Segment Open

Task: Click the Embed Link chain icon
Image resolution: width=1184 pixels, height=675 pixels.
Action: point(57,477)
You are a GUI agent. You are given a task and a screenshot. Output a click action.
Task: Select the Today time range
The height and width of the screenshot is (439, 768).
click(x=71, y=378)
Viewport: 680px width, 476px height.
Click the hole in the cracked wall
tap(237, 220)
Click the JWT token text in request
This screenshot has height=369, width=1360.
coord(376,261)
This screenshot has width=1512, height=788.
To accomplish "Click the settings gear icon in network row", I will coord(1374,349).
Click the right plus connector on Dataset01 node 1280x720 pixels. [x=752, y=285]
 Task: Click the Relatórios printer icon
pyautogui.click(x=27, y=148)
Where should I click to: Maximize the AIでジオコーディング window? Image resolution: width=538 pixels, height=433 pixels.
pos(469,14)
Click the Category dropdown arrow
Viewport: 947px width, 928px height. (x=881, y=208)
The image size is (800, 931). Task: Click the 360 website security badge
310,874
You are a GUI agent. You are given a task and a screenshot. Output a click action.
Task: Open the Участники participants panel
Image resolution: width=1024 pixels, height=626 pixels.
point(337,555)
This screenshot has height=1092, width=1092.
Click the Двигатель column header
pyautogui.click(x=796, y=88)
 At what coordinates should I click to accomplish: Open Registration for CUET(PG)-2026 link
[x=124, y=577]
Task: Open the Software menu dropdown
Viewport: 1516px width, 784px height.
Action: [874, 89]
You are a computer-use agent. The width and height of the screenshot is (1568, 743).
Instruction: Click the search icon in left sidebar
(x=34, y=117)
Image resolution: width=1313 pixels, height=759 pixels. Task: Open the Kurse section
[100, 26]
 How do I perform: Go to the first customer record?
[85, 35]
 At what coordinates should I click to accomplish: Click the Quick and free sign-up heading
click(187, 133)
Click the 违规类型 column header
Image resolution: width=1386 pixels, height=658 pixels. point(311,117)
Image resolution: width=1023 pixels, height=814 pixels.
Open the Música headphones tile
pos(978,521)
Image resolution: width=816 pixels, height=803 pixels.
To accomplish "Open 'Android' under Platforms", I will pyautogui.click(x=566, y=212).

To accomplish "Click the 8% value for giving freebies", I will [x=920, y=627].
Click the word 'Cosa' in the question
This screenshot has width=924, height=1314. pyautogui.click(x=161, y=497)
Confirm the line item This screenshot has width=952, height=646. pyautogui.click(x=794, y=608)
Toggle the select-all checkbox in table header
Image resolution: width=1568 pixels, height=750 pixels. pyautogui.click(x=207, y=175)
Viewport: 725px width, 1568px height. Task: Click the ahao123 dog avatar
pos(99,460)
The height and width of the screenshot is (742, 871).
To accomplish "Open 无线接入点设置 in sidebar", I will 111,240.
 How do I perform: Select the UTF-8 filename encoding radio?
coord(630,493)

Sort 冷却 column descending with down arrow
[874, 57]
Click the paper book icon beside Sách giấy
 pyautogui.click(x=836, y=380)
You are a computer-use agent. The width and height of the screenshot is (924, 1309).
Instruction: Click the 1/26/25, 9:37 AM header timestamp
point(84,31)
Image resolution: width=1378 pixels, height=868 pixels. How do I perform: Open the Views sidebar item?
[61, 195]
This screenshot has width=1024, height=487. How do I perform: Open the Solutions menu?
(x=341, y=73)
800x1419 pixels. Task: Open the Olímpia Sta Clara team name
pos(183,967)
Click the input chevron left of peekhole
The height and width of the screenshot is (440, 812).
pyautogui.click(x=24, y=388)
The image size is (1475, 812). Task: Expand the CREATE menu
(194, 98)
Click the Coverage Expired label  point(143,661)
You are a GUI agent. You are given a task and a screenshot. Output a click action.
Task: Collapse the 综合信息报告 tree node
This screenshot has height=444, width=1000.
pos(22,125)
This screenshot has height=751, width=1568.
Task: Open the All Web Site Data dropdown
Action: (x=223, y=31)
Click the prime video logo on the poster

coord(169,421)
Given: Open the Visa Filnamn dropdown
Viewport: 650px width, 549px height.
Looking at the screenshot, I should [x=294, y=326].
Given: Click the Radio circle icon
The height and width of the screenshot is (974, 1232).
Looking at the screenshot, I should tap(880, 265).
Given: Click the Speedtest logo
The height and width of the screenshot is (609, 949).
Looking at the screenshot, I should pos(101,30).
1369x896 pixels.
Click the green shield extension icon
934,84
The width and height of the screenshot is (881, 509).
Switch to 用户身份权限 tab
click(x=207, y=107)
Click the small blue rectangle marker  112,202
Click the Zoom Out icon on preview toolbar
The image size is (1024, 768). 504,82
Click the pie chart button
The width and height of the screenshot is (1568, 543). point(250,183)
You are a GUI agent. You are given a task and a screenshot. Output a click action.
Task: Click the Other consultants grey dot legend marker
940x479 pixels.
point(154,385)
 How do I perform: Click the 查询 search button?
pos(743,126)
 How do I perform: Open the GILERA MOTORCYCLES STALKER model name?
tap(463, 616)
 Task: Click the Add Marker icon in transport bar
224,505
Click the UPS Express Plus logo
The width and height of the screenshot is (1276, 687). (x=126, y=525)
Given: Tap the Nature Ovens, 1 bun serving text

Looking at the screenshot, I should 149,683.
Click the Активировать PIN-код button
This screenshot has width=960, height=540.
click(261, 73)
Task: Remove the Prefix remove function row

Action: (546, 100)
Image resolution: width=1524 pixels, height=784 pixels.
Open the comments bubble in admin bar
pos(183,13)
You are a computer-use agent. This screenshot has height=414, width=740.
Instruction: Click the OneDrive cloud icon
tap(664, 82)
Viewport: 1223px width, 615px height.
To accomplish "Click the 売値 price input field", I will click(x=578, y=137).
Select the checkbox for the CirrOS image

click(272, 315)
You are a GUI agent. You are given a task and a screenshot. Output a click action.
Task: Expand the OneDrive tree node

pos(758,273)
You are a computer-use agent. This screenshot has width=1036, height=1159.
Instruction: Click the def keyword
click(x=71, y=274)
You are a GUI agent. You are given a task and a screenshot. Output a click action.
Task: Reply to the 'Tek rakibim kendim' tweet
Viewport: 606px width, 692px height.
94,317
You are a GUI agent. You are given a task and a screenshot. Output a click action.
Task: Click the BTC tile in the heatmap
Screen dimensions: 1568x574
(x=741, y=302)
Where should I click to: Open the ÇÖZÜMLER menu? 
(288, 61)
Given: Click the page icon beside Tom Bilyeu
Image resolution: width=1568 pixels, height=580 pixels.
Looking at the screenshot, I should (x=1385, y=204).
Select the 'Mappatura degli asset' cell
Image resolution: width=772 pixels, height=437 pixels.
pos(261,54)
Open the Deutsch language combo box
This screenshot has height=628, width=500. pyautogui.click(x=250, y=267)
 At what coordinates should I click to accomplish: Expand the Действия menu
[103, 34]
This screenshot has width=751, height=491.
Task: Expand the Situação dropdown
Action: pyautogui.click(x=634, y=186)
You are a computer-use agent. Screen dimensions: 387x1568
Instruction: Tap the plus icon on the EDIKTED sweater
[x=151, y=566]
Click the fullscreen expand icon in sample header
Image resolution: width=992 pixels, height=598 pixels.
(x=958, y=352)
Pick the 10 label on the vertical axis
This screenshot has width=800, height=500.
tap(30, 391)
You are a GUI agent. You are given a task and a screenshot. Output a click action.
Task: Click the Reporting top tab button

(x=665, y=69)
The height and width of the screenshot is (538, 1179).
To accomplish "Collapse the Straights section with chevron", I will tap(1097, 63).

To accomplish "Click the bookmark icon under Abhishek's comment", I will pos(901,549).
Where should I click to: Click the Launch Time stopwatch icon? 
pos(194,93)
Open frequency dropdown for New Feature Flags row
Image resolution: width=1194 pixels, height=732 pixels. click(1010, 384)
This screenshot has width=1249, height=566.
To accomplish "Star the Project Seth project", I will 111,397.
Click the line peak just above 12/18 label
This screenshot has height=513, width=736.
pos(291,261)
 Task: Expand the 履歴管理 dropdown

Segment Closed

EXERCISE:
Find the lines in the entries above where "input" occurs, and copy each of them.

EXERCISE RESPONSE:
Click the input chevron left of peekhole
To accomplish "Click the 売値 price input field", I will click(x=578, y=137).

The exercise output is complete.